Oui. Dans un premier temps, la pandémie a plutôt desservi les souverainistes: la « menace » n’est plus venue des migrants mais d’un virus ; les frontières se sont avérées inutiles ; des élites, médecins et scientifiques, ont été mis au premier plan ; l’Union européenne s’est libérée de son rôle de « méchant »… Mais à long terme, je pense que la pandémie les aidera parce que les inégalités et la méfiance envers la globalisation s’accentueront. Or, c’est ce terreau du sentiment de déclin et de la nostalgie du passé qu’utilisent les populistes de droite.
La Vierge de Fatima, icône des populistes
Matteo Salvini dit consacrer l’Italie au sacré coeur de la Vierge de Fatima. Jair Bolsonaro fait de même au Brésil alors que la Vierge noire d’Aparecida suscite une dévotion beaucoup plus étendue dans sa population. A Fatima, au Portugal, le Premier ministre hongrois Viktor Orbán participe, en août 2019, à une conférence de l’International Catholic Legislators Network aux côtés du chef de cabinet de Donald Trump, Mick Mulvaney. Quand la pandémie de Covid donne des signes de reflux en mai 2021, Matteo Salvini se rend au sanctuaire portugais pour affirmer que c’est là que l’Europe a ses racines et qu’elle peut y trouver les ressources pour surmonter la crise… Pourquoi la Vierge de Fatima est-elle devenue un point de référence symbolique des mouvements populistes?
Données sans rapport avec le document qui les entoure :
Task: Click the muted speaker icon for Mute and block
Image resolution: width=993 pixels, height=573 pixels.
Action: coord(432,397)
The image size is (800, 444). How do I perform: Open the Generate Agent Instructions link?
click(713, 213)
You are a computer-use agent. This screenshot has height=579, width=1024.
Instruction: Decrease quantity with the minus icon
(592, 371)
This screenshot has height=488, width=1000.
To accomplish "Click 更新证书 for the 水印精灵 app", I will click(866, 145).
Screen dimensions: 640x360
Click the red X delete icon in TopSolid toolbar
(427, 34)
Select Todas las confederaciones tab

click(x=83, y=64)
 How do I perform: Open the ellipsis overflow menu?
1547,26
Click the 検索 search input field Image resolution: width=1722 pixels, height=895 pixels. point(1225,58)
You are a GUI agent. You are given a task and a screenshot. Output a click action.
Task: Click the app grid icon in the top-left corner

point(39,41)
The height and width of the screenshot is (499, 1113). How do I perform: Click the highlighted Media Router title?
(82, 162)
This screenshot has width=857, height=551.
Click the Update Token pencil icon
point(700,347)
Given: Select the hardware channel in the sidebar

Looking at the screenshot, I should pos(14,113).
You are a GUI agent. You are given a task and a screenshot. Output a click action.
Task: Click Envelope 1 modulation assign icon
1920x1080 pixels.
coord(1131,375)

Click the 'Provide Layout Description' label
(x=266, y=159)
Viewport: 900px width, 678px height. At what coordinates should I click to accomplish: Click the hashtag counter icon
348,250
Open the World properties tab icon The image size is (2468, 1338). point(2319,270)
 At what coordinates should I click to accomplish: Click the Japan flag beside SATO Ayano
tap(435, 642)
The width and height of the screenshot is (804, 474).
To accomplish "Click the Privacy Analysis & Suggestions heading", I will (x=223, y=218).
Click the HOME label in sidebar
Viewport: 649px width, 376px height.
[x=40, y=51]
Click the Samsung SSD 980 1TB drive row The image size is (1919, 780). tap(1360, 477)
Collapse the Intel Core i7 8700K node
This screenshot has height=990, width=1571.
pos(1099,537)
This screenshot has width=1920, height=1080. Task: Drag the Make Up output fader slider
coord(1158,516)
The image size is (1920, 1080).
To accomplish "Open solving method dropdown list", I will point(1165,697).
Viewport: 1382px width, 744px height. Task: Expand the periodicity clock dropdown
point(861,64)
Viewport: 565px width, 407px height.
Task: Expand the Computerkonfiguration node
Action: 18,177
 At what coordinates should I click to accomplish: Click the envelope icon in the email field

« La Vierge de Fatima est fortement liée à l’anticommunisme du fait que ses premières apparitions remontent à 1917, soit l’année de la prise de pouvoir par les bolcheviques en Russie, précise Iacopo Scaramuzzi. Plus tard, la seule survivante des enfants qui avaient assisté aux apparitions a donné une interprétation politique du phénomène, érigeant la dévotion à la Vierge en combat contre le communisme et le matérialisme. » Cette perception a été renforcée sous Jean-Paul II, le pape polonais qui a fait de l’opposition au régime soviétique une partie de son engagement. Et ces dernières années, les spin doctors qui entourent les leaders populistes ont compris que la Vierge de Fatima pouvait être réinvestie par une nouvelle droite, plus tellement par anticommunisme mais davantage par souverainisme. Par un calcul simple, selon Iacopo Scaramuzzi, « quand tu mentionnes la Vierge de Fatima, tu as plus de réactions sur les réseaux sociaux que si tu évoquais la Vierge de Medjugorje, en Bosnie »…
(1) Dieu? Au fond à droite. Quand les populistes instrumentalisent le christianisme, par Iacopo Scaramuzzi, Salvator, 152 p.